US-India accord to spur N-race: Expert sees threat to US interests

WASHINGTON, Aug 4: The Bush administration’s move to share civilian nuclear technology with India could affect American interests in the war on terror in Pakistan and can also hamper its bid to tackle the nuclear crisis in North Korea, says a former member of the US Senate Foreign Relations Committee. “Within days of 9/11, President Pervez Musharraf pledged Pakistan’s support in the war on terror - but how is he supposed to react now that the US appears to be shifting support to India,” asks Patrick M. Holt, former chief of staff of the Senate Foreign Relations Committee.

In an article published in the Christian Science Monitor on Thursday, Mr Holt warns that the Indo-US nuclear deal could have a debilitating effect on America’s non-proliferation policy. For the past two weeks, US newspapers are almost daily publishing articles and comments by former US officials, scholars and think-tank experts warning President Bush of the consequences of his nuclear deal with India.

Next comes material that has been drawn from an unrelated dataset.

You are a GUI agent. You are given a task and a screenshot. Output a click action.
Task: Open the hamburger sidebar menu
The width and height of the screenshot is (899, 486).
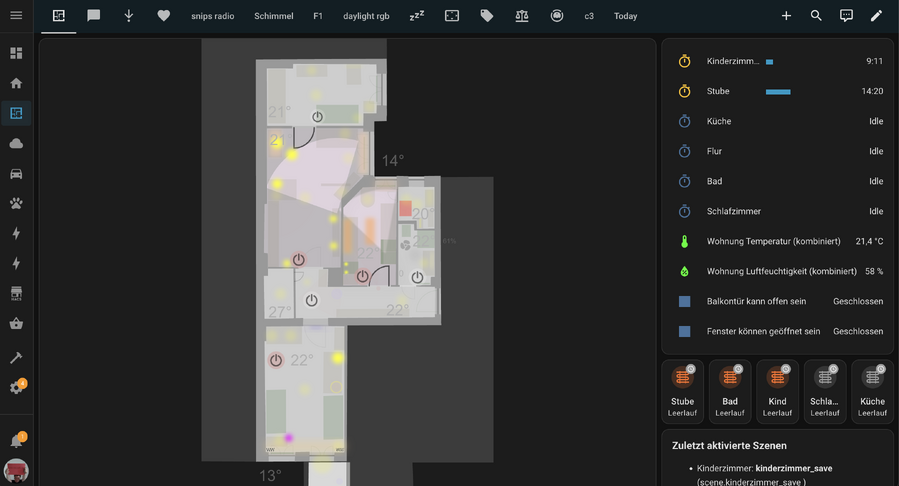(16, 16)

On Wednesday, former Reagan-era official Lawrence J Korb and a think-tank expert Peter Ogden wrote a similar article in the Washington Post, cautioning the Bush administration that if the Indo-US deal is finalized, Washington will not be able to prevent China from offering the same nuclear cooperation to Pakistan that the US is offering to India.

“It is only a matter of days before Pakistan … demands to receive the same special treatment that India has,” the authors argue. They recall that both India and Pakistan have been denied “certain types of nuclear technology” because they have nuclear weapons and have refused to sign the Nuclear Non-Proliferation Treaty. “While we were willing to void the most potent nuclear weapons control treaty of the past three decades, India was not even compelled to stop producing fissile material for further weapons,” they note.

“The administration forgot to consider whether putting no limits on India’s fissile material production might not prompt Pakistan to continue such production itself. Such a development would certainly increase the risk of nuclear materials falling into the hands of terrorists.”

In Thursday’s article, Mr Holt comments on “the US predicament” over convincing other countries not to go nuclear while it maintains its own nuclear agenda. “What Washington is probably overlooking is that the nature of scientific knowledge is such that it cannot be protected or controlled, and given the spread of nuclear weapons, America’s non-proliferation policy must be called a failure,” he argues.